Last Reviewed on June 19, 2019, by eNotes Editorial. Word Count: 261
As Linda Grant points out in The Guardian's review of I Married a Communist (see the link below), much of Roth's book is a reflection of his own failed marriage to the actress Claire Bloom. As Grant writes, Roth's motive in writing the book seems to be partly to gain revenge against Bloom.
Bloom is in many ways similar to the character of Eve Frame. Eva is the Jewish wife of Ira Ringold, whom the main character (Nathan Zuckerman) hears about from Ira's brother, Murray. After Claire Bloom's relationship with Roth ended, she wrote a memoir called Leaving a Doll's House that was incredibly critical of the relationship and that stated Roth's antagonistic relationship with her daughter in part caused the breakup. In I Married a Communist, Ira Ringold does not get along with Eve Frame's daughter, Sylphid, who convinces her mother to abort Ira's child. Later, Eve Frame writes a book called I Married a Communist, which destroy's Ira's career during the McCarthyism of the 1950s. Roth's novel is in part a method of getting revenge against Claire Bloom, many critics believe.

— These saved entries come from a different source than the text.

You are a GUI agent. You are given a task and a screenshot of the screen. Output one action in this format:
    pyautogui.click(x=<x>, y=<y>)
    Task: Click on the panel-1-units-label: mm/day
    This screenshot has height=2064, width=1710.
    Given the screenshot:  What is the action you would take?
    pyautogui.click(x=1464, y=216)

In addition, this novel is a meditation on the way in which history affects those in its grasp. While Ira is caught up in a personal battle with his wife, Eve, he is also affected by the anti-communism of the 1950s. McCarthyism also affects Nathan Zuckerman, who is caught up in the attraction of communism. In Roth's novel, characters find that the political is personal and that their lives are part of the larger currents of American life.